● Assigned task
Using the listing below, retype exactly the lines starting at the one with "help@earthculture.ca [button] (1148, 171)" and ending at the one with "[Search the website] (1036, 110)", and include both.

● Stored data
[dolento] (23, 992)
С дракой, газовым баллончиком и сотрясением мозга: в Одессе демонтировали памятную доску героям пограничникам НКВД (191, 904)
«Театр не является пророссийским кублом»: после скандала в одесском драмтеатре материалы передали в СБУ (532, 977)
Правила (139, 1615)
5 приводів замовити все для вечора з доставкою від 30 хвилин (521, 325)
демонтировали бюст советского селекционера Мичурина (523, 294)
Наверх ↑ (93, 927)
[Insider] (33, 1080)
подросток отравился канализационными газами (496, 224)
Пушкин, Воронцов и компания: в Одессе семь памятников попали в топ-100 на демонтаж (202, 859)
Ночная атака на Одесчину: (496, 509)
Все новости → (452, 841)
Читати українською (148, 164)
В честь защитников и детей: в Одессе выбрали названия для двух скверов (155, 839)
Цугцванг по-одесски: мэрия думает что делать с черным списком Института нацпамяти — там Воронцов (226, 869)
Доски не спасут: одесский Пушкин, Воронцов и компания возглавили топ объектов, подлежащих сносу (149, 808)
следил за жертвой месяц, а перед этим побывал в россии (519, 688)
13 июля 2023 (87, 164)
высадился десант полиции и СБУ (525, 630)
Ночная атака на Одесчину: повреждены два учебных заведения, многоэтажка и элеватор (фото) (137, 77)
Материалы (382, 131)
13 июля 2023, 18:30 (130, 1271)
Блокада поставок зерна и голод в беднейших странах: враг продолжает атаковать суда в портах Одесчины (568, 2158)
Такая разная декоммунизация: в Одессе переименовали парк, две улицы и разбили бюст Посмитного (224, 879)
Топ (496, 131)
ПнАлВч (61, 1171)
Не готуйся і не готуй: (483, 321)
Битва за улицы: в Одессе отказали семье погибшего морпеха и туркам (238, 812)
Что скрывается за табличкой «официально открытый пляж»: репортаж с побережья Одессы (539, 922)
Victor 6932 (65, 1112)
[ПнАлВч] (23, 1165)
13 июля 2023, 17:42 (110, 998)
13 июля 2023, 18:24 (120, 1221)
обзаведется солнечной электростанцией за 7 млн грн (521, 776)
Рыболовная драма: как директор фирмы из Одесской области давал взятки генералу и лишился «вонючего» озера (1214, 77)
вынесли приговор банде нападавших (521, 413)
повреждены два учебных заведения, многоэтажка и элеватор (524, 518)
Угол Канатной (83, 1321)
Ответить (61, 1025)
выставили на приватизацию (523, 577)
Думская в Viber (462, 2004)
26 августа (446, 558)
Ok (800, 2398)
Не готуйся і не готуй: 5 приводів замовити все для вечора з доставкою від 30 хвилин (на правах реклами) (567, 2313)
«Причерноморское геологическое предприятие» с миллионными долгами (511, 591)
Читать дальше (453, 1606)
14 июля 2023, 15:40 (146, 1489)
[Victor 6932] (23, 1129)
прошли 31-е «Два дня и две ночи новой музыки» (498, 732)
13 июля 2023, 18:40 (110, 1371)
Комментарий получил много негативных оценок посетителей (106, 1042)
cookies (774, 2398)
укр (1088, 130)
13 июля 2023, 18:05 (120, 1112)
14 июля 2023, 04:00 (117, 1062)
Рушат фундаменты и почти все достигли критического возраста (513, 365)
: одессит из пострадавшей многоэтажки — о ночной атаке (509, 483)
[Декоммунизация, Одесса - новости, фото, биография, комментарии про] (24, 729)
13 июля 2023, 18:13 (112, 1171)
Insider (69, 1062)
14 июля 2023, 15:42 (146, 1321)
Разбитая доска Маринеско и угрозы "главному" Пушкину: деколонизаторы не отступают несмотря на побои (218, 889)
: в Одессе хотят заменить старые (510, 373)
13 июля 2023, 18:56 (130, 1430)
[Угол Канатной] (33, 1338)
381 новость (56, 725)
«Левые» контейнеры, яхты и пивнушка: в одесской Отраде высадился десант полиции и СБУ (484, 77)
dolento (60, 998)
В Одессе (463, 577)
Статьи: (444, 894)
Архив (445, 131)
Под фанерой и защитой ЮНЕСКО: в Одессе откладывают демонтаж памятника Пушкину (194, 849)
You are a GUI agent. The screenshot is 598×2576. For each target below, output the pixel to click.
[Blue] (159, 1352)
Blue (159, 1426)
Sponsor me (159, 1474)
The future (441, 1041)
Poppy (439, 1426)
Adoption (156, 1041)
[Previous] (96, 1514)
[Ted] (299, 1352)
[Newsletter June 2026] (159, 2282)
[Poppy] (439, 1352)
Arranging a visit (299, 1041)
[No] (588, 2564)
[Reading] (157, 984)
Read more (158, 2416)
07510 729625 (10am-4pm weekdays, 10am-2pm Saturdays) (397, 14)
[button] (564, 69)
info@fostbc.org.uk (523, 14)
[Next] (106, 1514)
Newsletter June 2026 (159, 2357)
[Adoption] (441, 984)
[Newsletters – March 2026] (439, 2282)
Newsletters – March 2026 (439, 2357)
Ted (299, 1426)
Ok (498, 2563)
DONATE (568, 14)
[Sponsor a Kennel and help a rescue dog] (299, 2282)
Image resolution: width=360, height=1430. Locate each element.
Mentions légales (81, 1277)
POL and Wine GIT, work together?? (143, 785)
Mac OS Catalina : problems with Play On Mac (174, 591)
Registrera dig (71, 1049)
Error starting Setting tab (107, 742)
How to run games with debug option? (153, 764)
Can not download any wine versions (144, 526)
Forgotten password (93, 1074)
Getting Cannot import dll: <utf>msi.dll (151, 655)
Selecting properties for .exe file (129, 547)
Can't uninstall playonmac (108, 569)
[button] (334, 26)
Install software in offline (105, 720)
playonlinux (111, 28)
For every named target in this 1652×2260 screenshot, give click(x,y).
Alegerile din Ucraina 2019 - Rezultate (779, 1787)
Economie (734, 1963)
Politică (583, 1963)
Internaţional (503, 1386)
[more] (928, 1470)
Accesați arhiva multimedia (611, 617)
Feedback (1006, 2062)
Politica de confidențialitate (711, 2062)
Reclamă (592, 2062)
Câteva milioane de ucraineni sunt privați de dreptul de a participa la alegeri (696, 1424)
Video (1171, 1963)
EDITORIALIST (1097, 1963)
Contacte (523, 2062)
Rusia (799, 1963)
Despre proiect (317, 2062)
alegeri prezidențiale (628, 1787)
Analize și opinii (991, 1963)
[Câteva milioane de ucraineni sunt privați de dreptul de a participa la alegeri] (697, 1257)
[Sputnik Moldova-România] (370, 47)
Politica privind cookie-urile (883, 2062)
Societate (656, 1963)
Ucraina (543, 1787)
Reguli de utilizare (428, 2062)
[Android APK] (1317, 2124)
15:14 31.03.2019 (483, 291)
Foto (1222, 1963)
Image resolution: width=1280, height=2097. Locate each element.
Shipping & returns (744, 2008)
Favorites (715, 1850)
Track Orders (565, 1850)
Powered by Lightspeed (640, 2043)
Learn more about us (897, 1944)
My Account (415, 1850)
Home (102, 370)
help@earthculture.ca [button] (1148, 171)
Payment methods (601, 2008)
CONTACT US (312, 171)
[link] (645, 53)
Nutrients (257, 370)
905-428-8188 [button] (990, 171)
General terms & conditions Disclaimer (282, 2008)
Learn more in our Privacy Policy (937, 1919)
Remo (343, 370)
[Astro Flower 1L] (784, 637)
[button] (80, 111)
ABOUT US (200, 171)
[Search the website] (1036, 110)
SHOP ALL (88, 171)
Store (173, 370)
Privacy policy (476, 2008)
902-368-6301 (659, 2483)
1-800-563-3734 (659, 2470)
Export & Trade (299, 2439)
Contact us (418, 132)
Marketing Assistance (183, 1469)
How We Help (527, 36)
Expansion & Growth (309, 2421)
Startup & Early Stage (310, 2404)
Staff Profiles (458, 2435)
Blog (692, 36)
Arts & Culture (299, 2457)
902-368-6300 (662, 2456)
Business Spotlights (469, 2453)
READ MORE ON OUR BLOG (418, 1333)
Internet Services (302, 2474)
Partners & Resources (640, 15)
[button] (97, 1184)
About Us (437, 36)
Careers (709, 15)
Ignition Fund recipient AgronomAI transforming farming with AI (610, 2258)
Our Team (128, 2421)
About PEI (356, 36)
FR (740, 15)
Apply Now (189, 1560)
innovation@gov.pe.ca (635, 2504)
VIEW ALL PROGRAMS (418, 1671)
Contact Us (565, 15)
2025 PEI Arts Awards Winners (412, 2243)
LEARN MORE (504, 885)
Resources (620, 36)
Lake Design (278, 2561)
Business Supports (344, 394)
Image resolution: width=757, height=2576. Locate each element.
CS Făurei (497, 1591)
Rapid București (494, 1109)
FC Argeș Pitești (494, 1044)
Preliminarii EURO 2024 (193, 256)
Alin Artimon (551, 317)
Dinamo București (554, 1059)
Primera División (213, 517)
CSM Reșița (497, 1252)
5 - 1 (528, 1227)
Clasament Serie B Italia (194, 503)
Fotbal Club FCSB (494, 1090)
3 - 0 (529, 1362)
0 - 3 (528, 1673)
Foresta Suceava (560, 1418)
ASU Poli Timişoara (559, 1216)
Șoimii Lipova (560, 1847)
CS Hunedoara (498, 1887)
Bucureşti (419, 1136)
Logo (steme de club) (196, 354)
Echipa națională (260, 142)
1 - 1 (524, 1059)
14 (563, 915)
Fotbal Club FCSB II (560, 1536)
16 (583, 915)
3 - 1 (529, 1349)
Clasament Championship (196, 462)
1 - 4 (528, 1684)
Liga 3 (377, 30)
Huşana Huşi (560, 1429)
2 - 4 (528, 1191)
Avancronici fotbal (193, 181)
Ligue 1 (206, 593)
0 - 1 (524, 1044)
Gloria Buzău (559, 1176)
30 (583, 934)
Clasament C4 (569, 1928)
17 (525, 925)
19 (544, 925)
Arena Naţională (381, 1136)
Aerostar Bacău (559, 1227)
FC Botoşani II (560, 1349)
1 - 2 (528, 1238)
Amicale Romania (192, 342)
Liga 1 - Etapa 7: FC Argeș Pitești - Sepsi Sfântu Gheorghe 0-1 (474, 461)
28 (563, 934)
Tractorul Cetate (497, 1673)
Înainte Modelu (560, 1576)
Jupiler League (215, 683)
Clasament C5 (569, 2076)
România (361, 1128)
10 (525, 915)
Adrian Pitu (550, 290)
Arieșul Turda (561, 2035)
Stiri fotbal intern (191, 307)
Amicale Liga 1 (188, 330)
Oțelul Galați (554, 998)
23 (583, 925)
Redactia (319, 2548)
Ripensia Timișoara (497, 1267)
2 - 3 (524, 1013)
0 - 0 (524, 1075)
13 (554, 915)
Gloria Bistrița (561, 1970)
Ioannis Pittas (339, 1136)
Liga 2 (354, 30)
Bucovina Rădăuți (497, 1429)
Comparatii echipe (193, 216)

● Exercise output
help@earthculture.ca [button] (1148, 171)
Payment methods (601, 2008)
CONTACT US (312, 171)
[link] (645, 53)
Nutrients (257, 370)
905-428-8188 [button] (990, 171)
General terms & conditions Disclaimer (282, 2008)
Learn more in our Privacy Policy (937, 1919)
Remo (343, 370)
[Astro Flower 1L] (784, 637)
[button] (80, 111)
ABOUT US (200, 171)
[Search the website] (1036, 110)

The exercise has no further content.